You’ve probably heard before that you should withhold elements of the plot and backstory, but it’s not often pointed out that you should also play keep-away with your theme.

I’ve mentioned before that I disagree with the oft-repeated advice that you should have a wise statement of philosophy on page five.  If you’ve done that, you should delete the scene, and maybe replace it with a misguided statement of philosophy that will get replaced much later, shortly before the climax.  I’ve also talked about how, if you have a character who asks the thematic question early on, then it’s good to interrupt them before they can get an answer, because the story itself should be the answer.

As with character and plot, this is hard to do.  You’ve got something to say, and now you want to say it …but you have to stop yourself.  You don’t actually want your audience to hear it, you want them to feel it.  And they’ll only feel it if they’ve been allowed to draw their own conclusions.

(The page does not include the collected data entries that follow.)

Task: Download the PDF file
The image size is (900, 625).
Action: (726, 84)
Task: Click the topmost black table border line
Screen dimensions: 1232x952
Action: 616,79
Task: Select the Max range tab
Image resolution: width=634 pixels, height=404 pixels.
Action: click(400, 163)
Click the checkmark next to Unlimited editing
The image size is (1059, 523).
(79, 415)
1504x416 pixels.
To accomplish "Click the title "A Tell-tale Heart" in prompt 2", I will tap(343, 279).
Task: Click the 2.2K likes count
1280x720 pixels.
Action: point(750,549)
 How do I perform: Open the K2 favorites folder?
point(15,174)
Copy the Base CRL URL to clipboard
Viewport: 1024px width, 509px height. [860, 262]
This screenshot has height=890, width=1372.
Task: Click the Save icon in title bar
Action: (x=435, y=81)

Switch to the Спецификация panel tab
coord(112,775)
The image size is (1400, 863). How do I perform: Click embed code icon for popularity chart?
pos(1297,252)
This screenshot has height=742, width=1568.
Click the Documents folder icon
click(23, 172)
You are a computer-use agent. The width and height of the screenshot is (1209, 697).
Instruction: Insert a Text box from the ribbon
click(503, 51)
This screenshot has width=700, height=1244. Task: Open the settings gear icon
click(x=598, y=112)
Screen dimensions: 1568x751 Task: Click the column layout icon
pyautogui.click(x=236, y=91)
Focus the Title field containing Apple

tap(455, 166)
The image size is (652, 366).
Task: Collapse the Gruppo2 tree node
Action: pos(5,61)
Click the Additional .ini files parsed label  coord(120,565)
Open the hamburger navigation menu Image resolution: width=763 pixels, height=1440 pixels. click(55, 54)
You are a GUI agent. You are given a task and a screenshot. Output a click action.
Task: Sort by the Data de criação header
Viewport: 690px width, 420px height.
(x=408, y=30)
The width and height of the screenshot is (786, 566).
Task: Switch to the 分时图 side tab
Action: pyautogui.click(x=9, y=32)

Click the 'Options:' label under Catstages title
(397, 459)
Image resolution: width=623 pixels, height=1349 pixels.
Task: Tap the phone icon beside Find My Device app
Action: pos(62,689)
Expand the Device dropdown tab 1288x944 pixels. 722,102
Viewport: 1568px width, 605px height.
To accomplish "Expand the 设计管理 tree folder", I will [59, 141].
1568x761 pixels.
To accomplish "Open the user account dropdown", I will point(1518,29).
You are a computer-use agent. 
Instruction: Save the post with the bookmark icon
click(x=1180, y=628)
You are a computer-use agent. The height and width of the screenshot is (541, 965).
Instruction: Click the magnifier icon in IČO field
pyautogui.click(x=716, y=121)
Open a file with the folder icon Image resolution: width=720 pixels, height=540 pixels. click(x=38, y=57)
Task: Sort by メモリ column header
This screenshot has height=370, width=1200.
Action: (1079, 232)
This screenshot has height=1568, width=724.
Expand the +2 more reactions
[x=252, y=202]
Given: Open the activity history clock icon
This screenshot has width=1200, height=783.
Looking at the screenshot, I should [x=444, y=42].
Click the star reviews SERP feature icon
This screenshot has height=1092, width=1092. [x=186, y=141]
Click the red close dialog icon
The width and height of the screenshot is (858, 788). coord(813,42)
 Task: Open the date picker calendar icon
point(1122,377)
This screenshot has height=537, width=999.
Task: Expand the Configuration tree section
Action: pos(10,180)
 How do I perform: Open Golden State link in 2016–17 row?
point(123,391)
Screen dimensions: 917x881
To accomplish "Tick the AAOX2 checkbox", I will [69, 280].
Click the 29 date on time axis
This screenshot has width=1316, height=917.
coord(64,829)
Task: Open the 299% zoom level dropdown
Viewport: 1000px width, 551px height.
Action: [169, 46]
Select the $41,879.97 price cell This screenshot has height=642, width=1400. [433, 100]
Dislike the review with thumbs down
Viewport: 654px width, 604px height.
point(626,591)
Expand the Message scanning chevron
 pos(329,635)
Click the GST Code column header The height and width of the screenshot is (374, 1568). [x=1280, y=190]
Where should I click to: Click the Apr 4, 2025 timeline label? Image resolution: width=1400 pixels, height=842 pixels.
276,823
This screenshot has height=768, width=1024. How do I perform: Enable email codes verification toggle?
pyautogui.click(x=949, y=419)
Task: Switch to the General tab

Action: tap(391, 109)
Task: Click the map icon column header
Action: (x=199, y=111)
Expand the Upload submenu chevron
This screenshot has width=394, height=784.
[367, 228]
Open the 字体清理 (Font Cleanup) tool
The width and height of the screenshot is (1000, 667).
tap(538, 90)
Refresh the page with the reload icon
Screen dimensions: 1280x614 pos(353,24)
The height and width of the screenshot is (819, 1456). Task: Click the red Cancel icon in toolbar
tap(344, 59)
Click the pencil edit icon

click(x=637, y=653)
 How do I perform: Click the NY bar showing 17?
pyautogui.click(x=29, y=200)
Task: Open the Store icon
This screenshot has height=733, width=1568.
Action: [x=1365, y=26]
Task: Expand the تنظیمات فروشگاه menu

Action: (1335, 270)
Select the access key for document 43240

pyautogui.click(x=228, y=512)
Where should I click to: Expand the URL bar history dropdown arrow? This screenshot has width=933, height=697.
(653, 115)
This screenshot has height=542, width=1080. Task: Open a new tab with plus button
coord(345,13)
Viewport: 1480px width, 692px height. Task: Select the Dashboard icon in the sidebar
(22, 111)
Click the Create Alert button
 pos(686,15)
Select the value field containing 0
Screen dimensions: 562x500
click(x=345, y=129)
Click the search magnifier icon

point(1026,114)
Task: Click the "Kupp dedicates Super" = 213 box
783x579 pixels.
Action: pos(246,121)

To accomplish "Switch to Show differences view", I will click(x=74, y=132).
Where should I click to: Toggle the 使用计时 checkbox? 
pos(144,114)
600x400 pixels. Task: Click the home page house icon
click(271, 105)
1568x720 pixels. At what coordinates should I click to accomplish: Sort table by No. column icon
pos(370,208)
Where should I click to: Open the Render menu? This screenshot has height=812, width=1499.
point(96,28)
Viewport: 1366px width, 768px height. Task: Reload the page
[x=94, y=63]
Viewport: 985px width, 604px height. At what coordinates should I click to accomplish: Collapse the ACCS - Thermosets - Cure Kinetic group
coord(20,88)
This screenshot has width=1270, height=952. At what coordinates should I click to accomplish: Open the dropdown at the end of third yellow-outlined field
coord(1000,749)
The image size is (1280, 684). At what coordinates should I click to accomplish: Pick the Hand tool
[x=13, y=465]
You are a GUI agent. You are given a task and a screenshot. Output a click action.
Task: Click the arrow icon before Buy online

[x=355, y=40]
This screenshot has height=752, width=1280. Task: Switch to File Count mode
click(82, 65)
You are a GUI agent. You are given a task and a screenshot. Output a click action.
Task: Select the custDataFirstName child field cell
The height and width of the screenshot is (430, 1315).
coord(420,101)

The meaning of a movie is created not by the composition of the shot but by the opposition of the cut. It’s no accident that the inventor of most powerful cinematic cutting techniques, Sergei Eisenstein, was such a fan of Georg Hegel, who believed that new ideas could only emerge from the collision of old ideas.  Eisenstein knew that butting two contrasting images against each other created more meaning than any one shot could on its own.

It’s tempting to process your own conflict and then present your audience with a finalized synthesis, because that way you can carefully control what their takeaway will be, but there’s no point, because they won’t care.  Instead, present them with a thesis and an antithesis, slam them against each other, and let your audience do the rest.  Force them to synthesize it, even if that means that they might reach a different conclusion than you would.

What were Shakespeare’s politics? Did he agree with Brutus or Marc Antony?  Prince Hal or Falstaff?  No one knows.  His plays are filled with huge ideological conflicts but few definitive statements.  He gives us a thesis and antithesis and leaves the synthesis to us.  That’s why he’s immortal.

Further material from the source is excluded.